Using the information
**A)** Reproduce the passage of the hole-in-the-head forum thread starting at "Bala sharks need" and ending at "in a 75g...".
**B)** Write the next part of the hole-in-the-head forum thread, picking up after its final sentence.

[[ Excerpt open ]]

# Hole in the head ?



## fisherman85 (Dec 15, 2008)

..........


----------



## emc7 (Jul 23, 2005)

Africans get hexamita which is considered a cause of hole-in-the-head. I don't know if they get the classic symptom or just waste away.


----------



## jones57742 (Sep 8, 2007)

fisherman85 said:


> Is hole in the head mainly an oscar thing or can other cichlids like yellow labs or bumble bee cichlids get it to?


Cichlids in addition to other species can become afflicted with HITH.

This is the *best treatise* which I have read concerning HITH.

TR


----------



## fisherman85 (Dec 15, 2008)

..........


----------



## emc7 (Jul 23, 2005)

If you had any disease in the tank, I would advise a diluted bleach rinse of tank, filter, and ornaments before you fill it up and add new fish. This would mean repeating the cycling process, though.


----------



## fisherman85 (Dec 15, 2008)

..........


----------



## jones57742 (Sep 8, 2007)

fisherman85 said:


> im planning on changing my substrate and get all new decor and dont really wanna start the cycling over again. thats why i wanted to know if africans can get it. Is there any chemicals that could treat the water to kill the disease?


fm:

Chemicals are, IHMO, a last ditch effort and, IMHO, counterproductive here.

Please read the reference which I cited in detail as no easy answers are available here.

HITH is not, IMHO, a true disease but as set forth in the treatise is most probably due to environmental conditions which produce stress and/or diet.

The cure for your Oscar's HITH is set forth at the end of the treatise.

Your Oscar is obviously not a happy camper with HITH and if you add other cichlids but do not address the underlying problems which caused your Oscar to become afflicted with HITH your other cichlids will probably also become afflicted although not by transmission.

TR


----------



## emc7 (Jul 23, 2005)

hexamita is succeptible to anti-parasite meds like Prazi-Pro. You could dose the tank for a week before you bring home any new fish.


----------



## fisherman85 (Dec 15, 2008)

..........


----------



## redpaulhus (Jan 18, 2005)

I agree with Jones - oscars generally get hole in the head because somethings not right - IME it usually means insufficient space, insufficient water changes, or improper diet (or all 3 at once)

Any of those causes would also cause problems with Rift Lake cichlids, but they would likely show up differently than in the oscar (most likely as dead cichlids before you knew anything was wrong)

Bala sharks need a bigger tank than 75g IME, and will NOT like the water chemistry (high pH and hard water) needed for the Rift Lake cichlids. Plus many Rift Lake cichlids would kill bala's small enough to swim comforatably in a 75g...

[[ Excerpt closed ]]
[[ Material provided open ]]

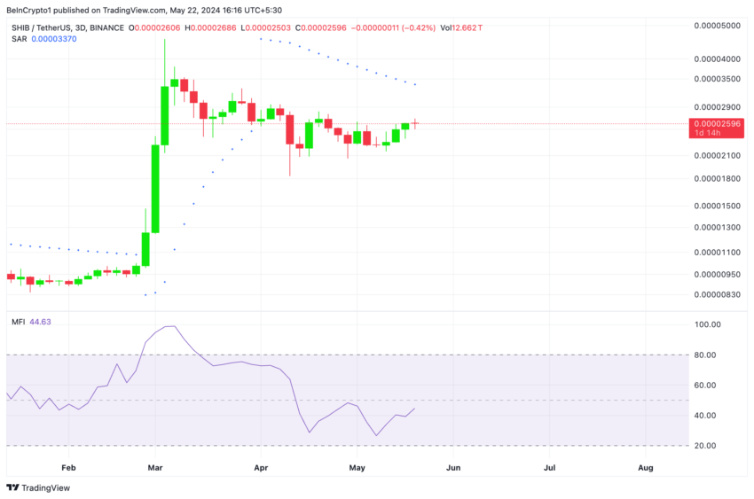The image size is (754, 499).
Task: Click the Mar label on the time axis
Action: (155, 466)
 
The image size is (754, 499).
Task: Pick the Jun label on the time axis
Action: (452, 466)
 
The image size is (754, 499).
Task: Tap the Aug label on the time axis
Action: (646, 466)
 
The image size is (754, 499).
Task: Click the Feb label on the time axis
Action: (68, 466)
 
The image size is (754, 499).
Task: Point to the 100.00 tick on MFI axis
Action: (708, 325)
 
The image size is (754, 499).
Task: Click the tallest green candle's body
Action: (155, 188)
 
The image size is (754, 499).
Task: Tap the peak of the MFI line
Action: (169, 326)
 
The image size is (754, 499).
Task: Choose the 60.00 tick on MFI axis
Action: (708, 386)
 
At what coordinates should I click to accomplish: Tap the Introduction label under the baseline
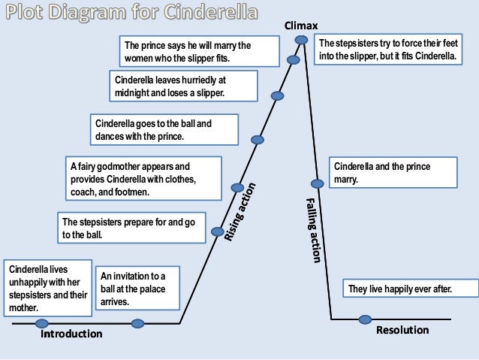[71, 334]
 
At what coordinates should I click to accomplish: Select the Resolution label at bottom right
[402, 330]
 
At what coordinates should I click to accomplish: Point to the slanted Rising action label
[242, 213]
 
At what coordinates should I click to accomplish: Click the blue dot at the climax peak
[301, 39]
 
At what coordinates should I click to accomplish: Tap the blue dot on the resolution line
[365, 319]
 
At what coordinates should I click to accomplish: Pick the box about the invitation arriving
[136, 286]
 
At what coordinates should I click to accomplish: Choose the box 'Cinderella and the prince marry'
[393, 174]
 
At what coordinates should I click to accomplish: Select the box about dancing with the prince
[164, 129]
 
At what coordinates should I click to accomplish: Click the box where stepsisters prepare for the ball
[132, 228]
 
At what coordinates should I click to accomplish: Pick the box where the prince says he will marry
[197, 52]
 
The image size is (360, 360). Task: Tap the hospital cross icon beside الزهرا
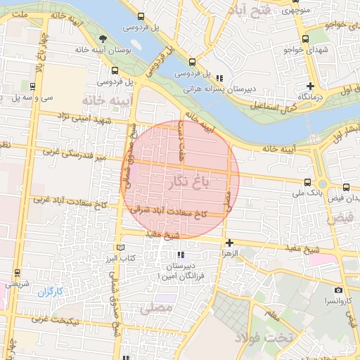tap(229, 242)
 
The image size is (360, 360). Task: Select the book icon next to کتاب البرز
tap(120, 248)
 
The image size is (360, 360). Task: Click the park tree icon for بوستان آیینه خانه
tap(103, 38)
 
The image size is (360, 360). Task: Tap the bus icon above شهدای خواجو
tap(305, 39)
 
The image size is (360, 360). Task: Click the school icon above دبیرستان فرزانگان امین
tap(181, 255)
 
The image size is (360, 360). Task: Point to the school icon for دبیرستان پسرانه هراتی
tap(220, 78)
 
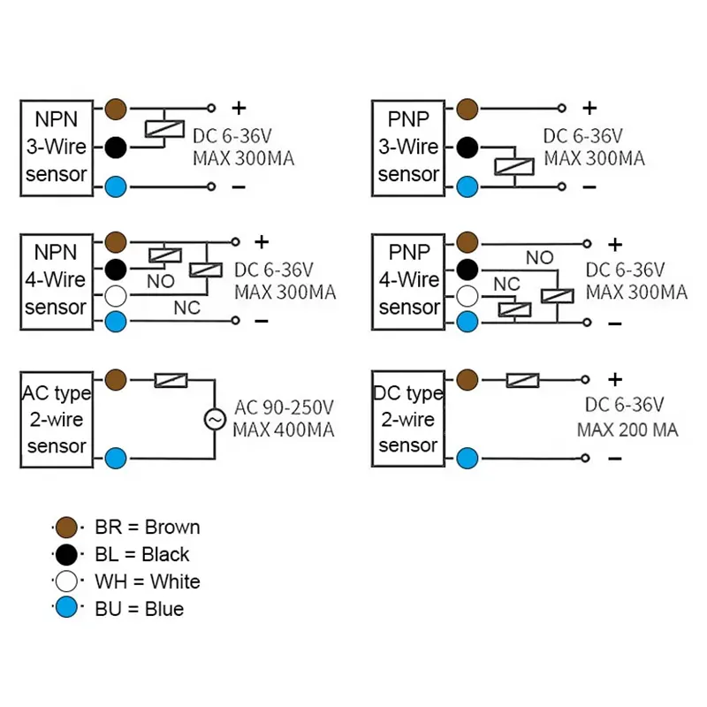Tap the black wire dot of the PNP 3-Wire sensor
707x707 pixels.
point(468,147)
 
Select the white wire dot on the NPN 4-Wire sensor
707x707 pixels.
point(116,296)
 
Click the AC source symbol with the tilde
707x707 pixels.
point(215,419)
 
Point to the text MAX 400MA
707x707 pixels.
point(284,430)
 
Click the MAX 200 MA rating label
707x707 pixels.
point(627,430)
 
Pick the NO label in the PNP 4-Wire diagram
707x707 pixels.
point(539,257)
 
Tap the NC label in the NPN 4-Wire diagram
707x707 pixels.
point(186,308)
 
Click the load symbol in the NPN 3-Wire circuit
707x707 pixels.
point(164,129)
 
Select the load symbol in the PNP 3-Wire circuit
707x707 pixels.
point(514,166)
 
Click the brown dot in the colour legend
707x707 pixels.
point(66,527)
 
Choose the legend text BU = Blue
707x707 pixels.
point(140,609)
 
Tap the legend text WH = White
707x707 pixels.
point(148,582)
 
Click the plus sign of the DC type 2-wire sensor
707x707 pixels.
point(615,379)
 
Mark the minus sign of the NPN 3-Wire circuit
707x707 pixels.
point(239,186)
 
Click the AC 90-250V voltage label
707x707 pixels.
point(284,407)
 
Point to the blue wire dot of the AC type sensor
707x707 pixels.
point(116,458)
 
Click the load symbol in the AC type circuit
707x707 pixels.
point(171,380)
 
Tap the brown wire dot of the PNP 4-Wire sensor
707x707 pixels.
point(468,243)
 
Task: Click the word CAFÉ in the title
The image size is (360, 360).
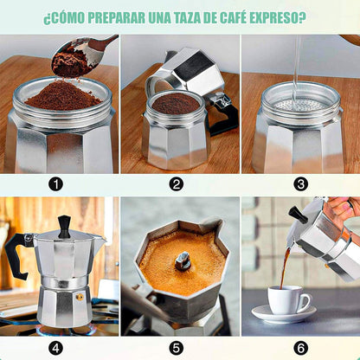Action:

[[ Material provided closed ]]

Results of the tasks
**A)**
Bala sharks need a bigger tank than 75g IME, and will NOT like the water chemistry (high pH and hard water) needed for the Rift Lake cichlids. Plus many Rift Lake cichlids would kill bala's small enough to swim comforatably in a 75g...

**B)**
If you're considering Rift Lake cichlids, I would examine your setup carefully. 

Do you have gravel that will buffer your pH (Dolomite, crushed coral, aragonite, etc) ?
Do you have sufficient filtration ?
Do you have a high range pH test kit ?
Do you have buffers to bring your pH to about 8.4 (Lake Malawi) or higher (Lake Tang.) ?
Do you have enough rockwork for mbuna or rock dwelling Tanganikans ? (skip this for utaka, peacocks, or sand-dwelling/open water Tanganikans) - the tanks should be "filled" with lots and lots and LOTS of rockwork.
Do you have the right foods for Rift Lake cichlids (varies depending on type, but lots of veggies for mbuna or tropheus, and no feeder fishes ! )
Are you prepared to pre-mix your water to the right chemistry before making water changes (ie do you have a 30g barrel, with heater and powerhead pump, so you can adjust the new water before you add it) ?
Are you prepared to do partial water changes on a biweekly basis (say 20g every two weeks to start, larger or more often if the bioload requires it) ?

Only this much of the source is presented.